For profile 2, the improvement of lifestyle did not bring better outcomes for participants correspondingly. This observation may be explained with the mechanism below. The effect of different lifestyle factors on NAFLD may be different. Cases within profile 2 already had high activity time and low sedentary time (the other lifestyle factors were also acceptable except for higher cigarette/alcohol consumption), thus, further change of the other lifestyles may be limited in overall outcome improvement. Consequently, the prevention of NAFLD development and improvement of overall survival for cases with profile 2 should not limited to lifestyle correction. Instead, the other risk factors should be changed or improved to avoid NAFLD development or decrease their deaths. For example, the improvement of socioeconomic status simultaneously of those at high risk of NAFLD may be effective to decrease NAFLD development37,38. In contrast, the improvement of lifestyle for the other profiles may be beneficial for preventing NAFLD occurrence and improve long-term prognosis for NAFLD patients. This was proved by evidences in the current study (the total number of healthy lifestyle factors was negatively correlated with NAFLD development and prognosis).

A strength of the current study lies in the selection of lifestyle factors. We identified seven continuous variables aimed to represent the lifestyle landscape of the participants. To our knowledge, no previous studies have investigated the association between a combination of lifestyle factors and NAFLD incidence. The categorization of lifestyle features derived from the LPA may have implication for case management and decision-making. It could help in planning management strategies tailored to subgroups of cases with different lifestyle tendencies. Additionally, the profiles in the current study allowed a better selection of candidates for NAFLD rehabilitation trials as well as fostering future studies on the pathophysiological mechanism of NAFLD development. However, several limitations in the current study should also be acknowledged. First, given the self-reported questionnaire used for the lifestyle or some other covariates such as comorbidities, some random misclassification errors in exposure assessment may exist. Second, it has been documented in the existing literature that diverse cancer types, occupational characteristics such as work type and duration, obstructive sleep apnea syndrome (OSAS), and various other factors potentially exhibit associations with NAFLD. However, upon meticulous examination of the NHANES data, we observed a lack of pertinent variables across different survey year cycles, which may resulting in a substantial reduction in sample size. As a consequence, the analysis outcomes may suffer from inadequate validity, leading us to refrain from incorporating these variables into our study.Third, even seven types of lifestyle-related variables were identified, it may not capture all lifestyle characteristics of the participants.

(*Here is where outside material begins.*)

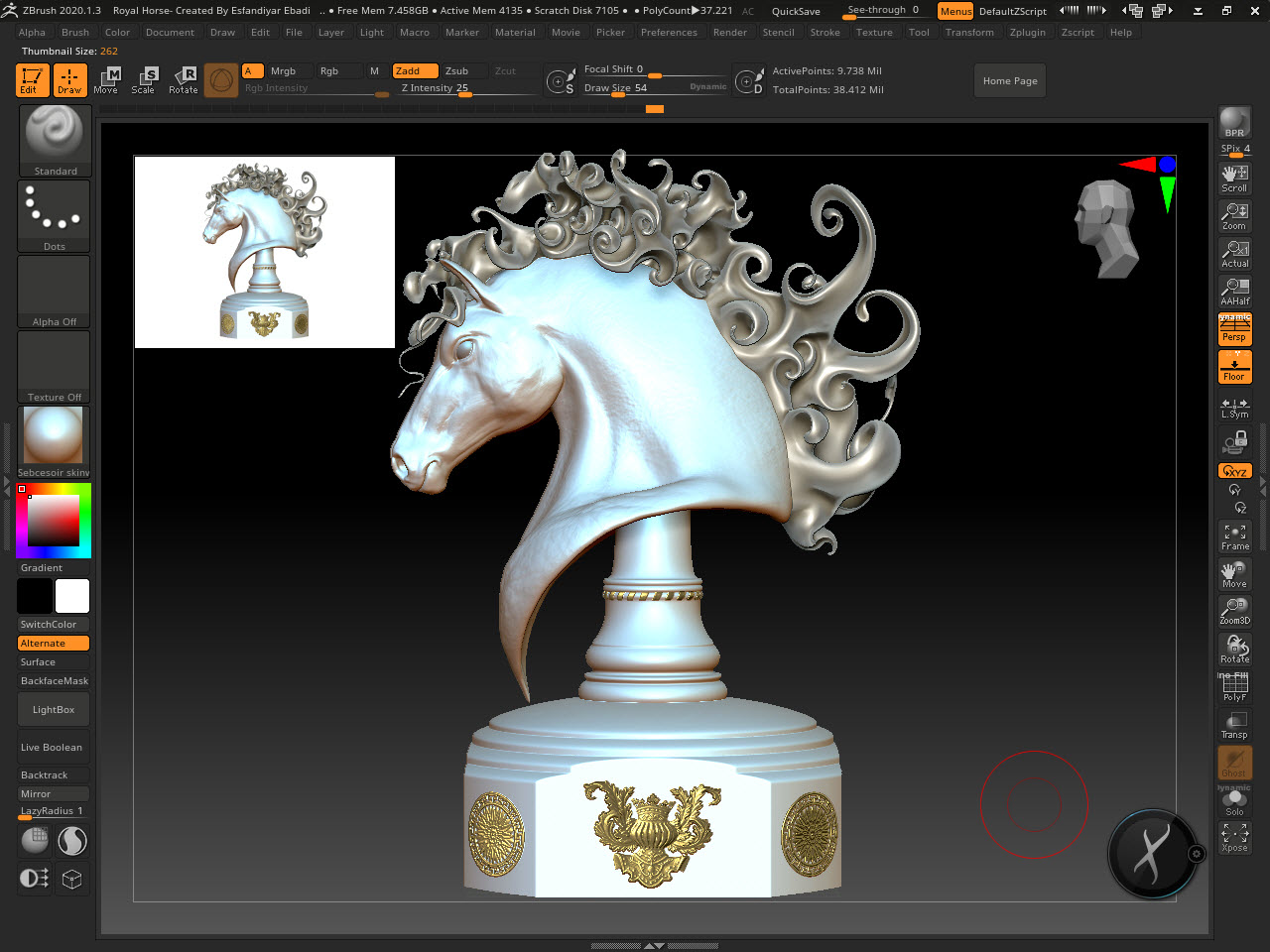1270x952 pixels.
Task: Click the Frame view icon
Action: click(1234, 536)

Specially, in this study, the alcohol use was still used as a lifestyle factor in LPA analysis, and we found that in profile 2 the alcohol use was higher than the other profiles. Based on the NAFLD definition20, we only excluded those with significant alcohol consumption before analysis. However, it should be validated in the future whether all cases with alcohol drinking should be excluded when diagnosis of NAFLD. Moreover, the association of lifestyle and NAFLD incidence is based on the cross-sectional design and the causal relationship between lifestyle profile and NAFLD incidence cannot be evaluated directly because of the inability to assess temporal relationship with the NHANES data.

In conclusion, this study revealed that the lifestyles in different populations were heterogeneous, and cases could be classified into a typical subgroup based on the lifestyle factors. The data-driven lifestyle profile presented in this study was significantly associated with the risk of NAFLD and the survival of NAFLD cases. The lifestyle profile has the potential to improve lifestyle monitor plans for cases at high risk for NAFLD, and design management plans for a more personalized approach for rehabilitation of NAFLD.